Время шло. Очереди извивались змеей возле кинотеатра, сделанного на месте Страстного монастыря, солнце садилось, включили фонтаны. Еще жив был дом Фамусова. Пора было идти в «Новый мир», если я хотел застать Твардовского. И я пошел.
И не дошел. И печален от этого и рад. Печален оттого, что не увидел его, а рад потому, что понял: стихи мои плохи.
Вот таковое отступление. А уж сколько передумалось, разве одна баба сорок дум передумает, пока с печи летит, чего только не перебрал. И тут я, на исходе письма, то ли я пытаюсь быть писателем в этих письмах, то ли пишу заготовки на будущее, впрочем, на какое? Нет, видно, пора закруглять письмо. И уже не вспомню, что еще хотел написать, чего выразить. В бане мужик надевал перед зеркалом медаль «За взятие Будапешта» — интересно ли это? Скажешь, ненормальный, а если тогда у него был взлет жизни? Потом узналось, что этот мужик надел чужую одежду, — смешно? В бане смеялись, а каково тому, чью одежду унесли? И это, увы, природа юмора!..

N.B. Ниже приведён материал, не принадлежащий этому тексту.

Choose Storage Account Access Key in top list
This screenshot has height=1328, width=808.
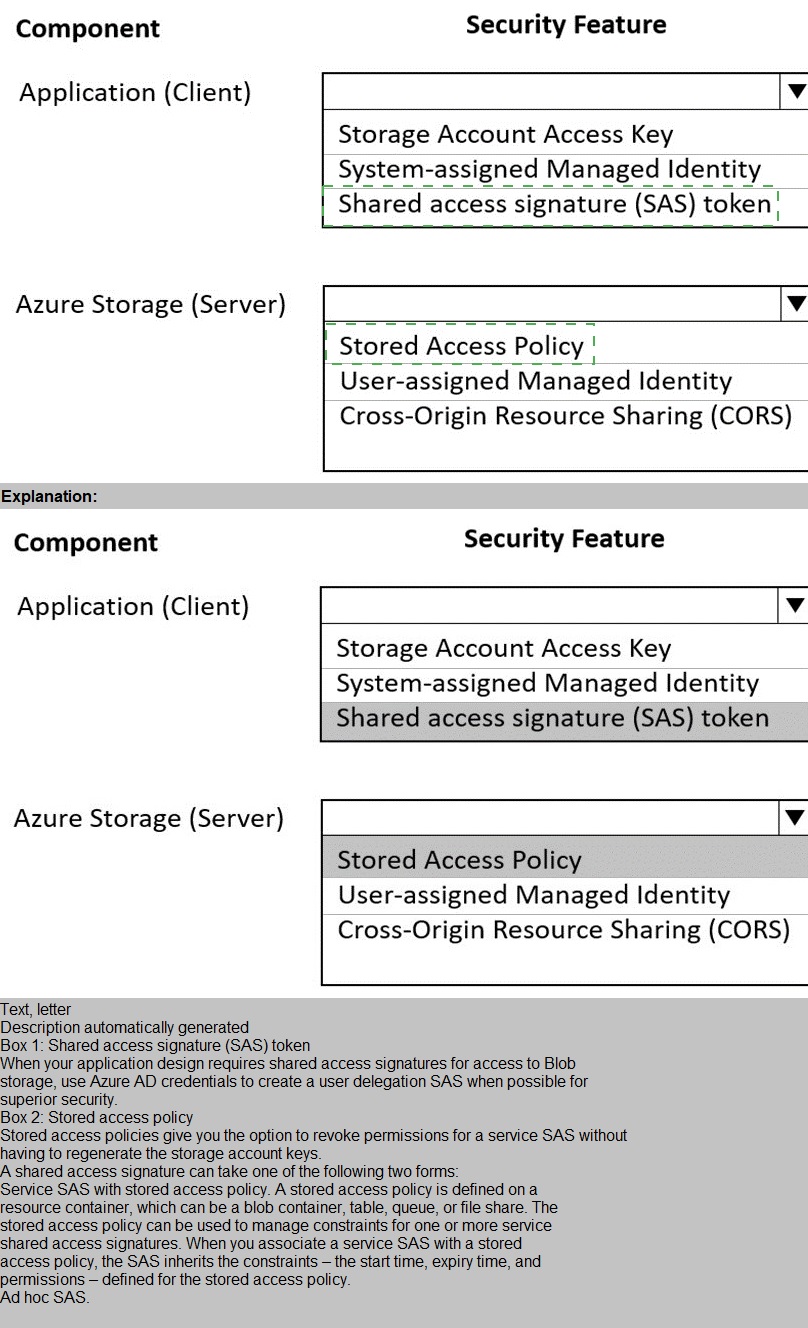[505, 135]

Совсем беда. Плюнь и не распечатывай больше мои письма. Но мне они вдруг стали как возможность писать не так, как требует газета. Летал по стране и вдоль и поперек (кстати, тот старик, сочинивший проект отделения винокурения от государства, написал с упреком журналистам: жизнь идет поперек, а вы пишете вдоль, это обо мне), летал по стране, но только здесь, у родителей, не смею врать. Целую. Снова ночь.